This module provides a nice interface for a user-based password reset against DirectAdmin
This module is created to provide a nice looking interface to the password reset option of DirectAdmin ( which does not always work correctly in the webmail packages ). Please customise the background and logo to whatever you want.
Before installation you should get your authentication in DirectAdmin setup correctly. It is not advised to use the admin password in this module. DirectAdmin however supports the use of so-called Login Keys. To start using Login Keys go to your DirectAdmin Admin Interface and follow these steps;
- Click Login Keys ( Advanced Features ).
- Click "Create new Login Key".
- Fill in a descriptive name for this login key.
- Generate a random key or choose your own key.
- Set the expiry and number of uses.
- Select ALL checkboxes under the "Deny" tab. We do not want strange things from happening.
- Fill in the server ip address where Password-Reset is running.
- Confirm with your DirectAdmin password and click continue.
- Store the API key on a safe location.
Please note, The DirectAdmin Password Reset needs no rights, because the reset will be performed with the user credentials. However for tracability we use a Login Key so we have some insight in the number of resets ( via DirectAdmin AdminPage ).
- Go to Google.com and register a new site.
- Choose the reCAPTCHA V2 option.
- Copy the resulting SITEKEY and SECRET to a safe location.
Combined with this repository you will find an config.inc.php.example file. In this file there are some settings which you can ( and possibly should ) change for your installation.
An overview of the settings;
The DirectAdmin server where the adminpanel is hosted. ( Preferable via HTTPS )
The DirectAdmin Port where the adminpanel is hosted.
The DirectAdmin user which you used to register the API token.
The DirectAdmin API token.
The organisation domain is used to create a link to the organisation in the footer.
The organisation name is used in the footer.
If you want, you can fill in a punchline about the organisation. This will show in the footer.
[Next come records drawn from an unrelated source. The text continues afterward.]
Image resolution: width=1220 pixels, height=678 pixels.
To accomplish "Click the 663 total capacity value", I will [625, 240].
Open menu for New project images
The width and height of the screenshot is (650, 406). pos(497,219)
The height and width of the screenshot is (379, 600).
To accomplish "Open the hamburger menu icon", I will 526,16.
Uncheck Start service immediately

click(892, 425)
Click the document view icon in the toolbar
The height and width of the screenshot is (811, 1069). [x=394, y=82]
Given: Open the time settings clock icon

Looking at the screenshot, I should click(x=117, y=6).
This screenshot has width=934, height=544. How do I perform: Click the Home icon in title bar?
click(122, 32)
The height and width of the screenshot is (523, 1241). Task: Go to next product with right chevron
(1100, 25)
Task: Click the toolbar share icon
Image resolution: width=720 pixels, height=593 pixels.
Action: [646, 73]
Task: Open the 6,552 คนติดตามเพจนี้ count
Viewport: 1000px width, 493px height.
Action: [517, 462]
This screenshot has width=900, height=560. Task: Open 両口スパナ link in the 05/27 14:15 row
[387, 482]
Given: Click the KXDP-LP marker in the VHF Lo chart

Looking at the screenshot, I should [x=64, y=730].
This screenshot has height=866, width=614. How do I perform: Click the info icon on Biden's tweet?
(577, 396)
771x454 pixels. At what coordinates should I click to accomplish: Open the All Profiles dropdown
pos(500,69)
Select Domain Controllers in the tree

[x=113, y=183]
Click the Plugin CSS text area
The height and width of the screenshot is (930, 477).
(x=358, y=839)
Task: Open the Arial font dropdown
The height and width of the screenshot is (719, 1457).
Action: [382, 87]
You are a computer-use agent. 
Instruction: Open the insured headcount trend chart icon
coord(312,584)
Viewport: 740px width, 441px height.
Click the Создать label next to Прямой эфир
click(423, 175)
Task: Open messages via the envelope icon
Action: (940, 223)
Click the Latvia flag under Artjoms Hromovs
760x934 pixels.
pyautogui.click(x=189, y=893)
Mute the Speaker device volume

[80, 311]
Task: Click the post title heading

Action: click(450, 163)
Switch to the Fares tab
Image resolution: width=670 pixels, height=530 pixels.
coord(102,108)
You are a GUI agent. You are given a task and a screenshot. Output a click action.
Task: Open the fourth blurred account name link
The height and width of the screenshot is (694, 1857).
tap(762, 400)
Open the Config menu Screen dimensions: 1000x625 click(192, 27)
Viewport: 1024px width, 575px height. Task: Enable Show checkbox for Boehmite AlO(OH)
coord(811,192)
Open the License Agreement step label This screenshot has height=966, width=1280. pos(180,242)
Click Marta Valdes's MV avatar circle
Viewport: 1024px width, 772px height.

Refers to the image file for the logo which is used in the Password-Reset module.
The SITE_TOKEN is a token which is used to verify the frontend. You should choose a random string for this value.
This option is required by the Google ReCAPTCHA and should contain the SITEKEY which you received during setup.
This option is required by the Google ReCAPTCHA and should contain the SECRET which you received during setup.
In addition to the organisation logo a custom background can be set. This can be done by creating a background.png file under the img/ directory.
The Password-Reset page consists of nice frontend environment ( index.php ) and a backend environment ( reset_email_password.php ). If you really want it, you can split the frontend from the backend. Thats what the Site-Token is for. Please also change the server URL mentioned in the file js/password_reset.js ( Rule 9 to reflect the correct backend server )
Please inform me of any security issues regarding this module, as i strive to build secure stuff. Be aware that the intelligence for checking passwords and preventing injection is handled by DirectAdmin itself.